Introduction

The subsection Cladina of the genus Cladonia has a world-wide distribution, but together with the genus Stereocaulon it constitutes the dominant vegetation of much of the Arctic tundras where three species are together known as “Reindeer Moss”. Till recently the Cladinae were deemed to be a subgenus of Cladonia, but in a recent revision of the genus, Mattick (8) placed the Cladinae as a subsection of the section Perviae in the subgenus Eucladonia. The species comprising the subsection are characterized by a crustose primary thallus giving rise to intricately branched, interlocking podetia forming compact or open cushions sometimes of considerable extent.

The surface of the podetium is rarely corticate, being more commonly arachnoidtomentose (cobwebby), with or without superficial areolae or verruculae. The colour is variously white, cream, yellow, yellowish-green, ashy, grey, or grey-green, and the ramification is variously dichotomous, trichotomous, or polytomous, or a combination of these. When one branch of a dichotomy or whorl develops more strongly than the other or others a sympodial axis may result. In some species (e.g., C. alpestris) such a sympodium may extend from base to apex, while in others (e.g., C. impexa) it may be evident only in the lower half of the podetium. Sometimes a single branch may occur between two whorls, unilaterally in C. sylvatica, divergent in C. mitis.

Apothecia and spermagonia are small or even minute, both being situated on the apices of the terminal branchlets. The spermagonial contents are embedded in either a clear or reddish jelly, the colour being constant in each species but rarely available at a suitable stage for diagnostic purposes.

Species discrimination is rarely easy. Many species are superficially much alike, and only careful examination of the ramification, the nature of the ultimate branchlets, of the colour, of the axils, and often of the lichen substances present in the podetia, can reveal the true identity of a specimen. The ultimate branchlets may be short or long, curved or straight, stout or slender, spreading or deflexed, and then unilaterally or divergent.
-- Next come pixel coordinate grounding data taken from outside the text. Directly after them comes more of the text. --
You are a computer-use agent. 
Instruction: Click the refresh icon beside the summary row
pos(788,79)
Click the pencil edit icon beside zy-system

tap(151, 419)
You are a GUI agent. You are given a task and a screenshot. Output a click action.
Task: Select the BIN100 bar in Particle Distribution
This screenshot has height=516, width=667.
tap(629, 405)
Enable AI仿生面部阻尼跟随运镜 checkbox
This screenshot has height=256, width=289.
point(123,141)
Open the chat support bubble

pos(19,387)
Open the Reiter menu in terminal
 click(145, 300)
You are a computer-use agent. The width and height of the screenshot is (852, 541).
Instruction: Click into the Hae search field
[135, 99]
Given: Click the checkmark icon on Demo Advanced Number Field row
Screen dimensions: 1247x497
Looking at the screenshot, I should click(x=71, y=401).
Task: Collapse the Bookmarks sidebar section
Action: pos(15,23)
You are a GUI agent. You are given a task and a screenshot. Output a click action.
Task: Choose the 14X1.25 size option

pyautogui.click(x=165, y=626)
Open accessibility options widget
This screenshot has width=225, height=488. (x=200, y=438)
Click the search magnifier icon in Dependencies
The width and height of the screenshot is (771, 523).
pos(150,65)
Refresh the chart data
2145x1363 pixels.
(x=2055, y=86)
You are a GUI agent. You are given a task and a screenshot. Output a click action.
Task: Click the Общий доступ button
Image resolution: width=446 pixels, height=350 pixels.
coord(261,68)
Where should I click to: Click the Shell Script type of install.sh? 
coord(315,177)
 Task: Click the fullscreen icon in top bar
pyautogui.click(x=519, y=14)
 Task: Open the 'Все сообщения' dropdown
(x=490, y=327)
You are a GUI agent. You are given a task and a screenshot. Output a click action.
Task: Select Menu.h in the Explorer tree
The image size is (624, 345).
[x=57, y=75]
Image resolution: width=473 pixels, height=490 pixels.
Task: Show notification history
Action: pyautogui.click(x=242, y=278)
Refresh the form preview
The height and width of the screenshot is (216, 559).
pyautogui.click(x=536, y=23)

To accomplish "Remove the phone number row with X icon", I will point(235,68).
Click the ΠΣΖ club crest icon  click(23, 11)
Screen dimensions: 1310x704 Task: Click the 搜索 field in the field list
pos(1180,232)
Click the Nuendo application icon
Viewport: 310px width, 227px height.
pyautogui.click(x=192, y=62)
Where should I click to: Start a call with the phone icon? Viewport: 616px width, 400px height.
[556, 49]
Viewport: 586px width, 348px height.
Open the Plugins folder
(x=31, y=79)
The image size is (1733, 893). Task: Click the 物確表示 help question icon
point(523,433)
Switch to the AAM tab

Santesson (11) has observed that in the Cladinae the lichen acids are fairly constant for each species, and therefore are of great value in the discrimination of single specimens; but both he and Mackenzie Lamb emphasize that in their view, “the morphology and anatomy of the plant is fundamental in species discrimination,

and the presence or absence of a lichen acid in morphologically identical specimens of a normally acid-bearing species cannot be regarded as an important taxonomic difference”. With this contention the writer is in fullest agreement Fortunately in the Cladinae morphological distinctions do separate most of the species at present recognized, and total reliance on chemical differences is rarely necessary save in the case of atypical specimens.

In his monograph of the Cladinae (2) in 1939 as modified by later amendments, Des Abbayes has grouped the various species in five categories or series termed Rangiferinae, Alpestrae, Impexae, Bicornutae, and Tenues. These groups are fairly well defined and are of much service in classification, but the observation made by Bruce Fink, in 1903, still holds good that, “Nothing but the most careful observation will enable one to determine Cladoniae with any certainty, even with the best descriptions,” and this is specially true of the Cladinae where so many species are superficially very much alike.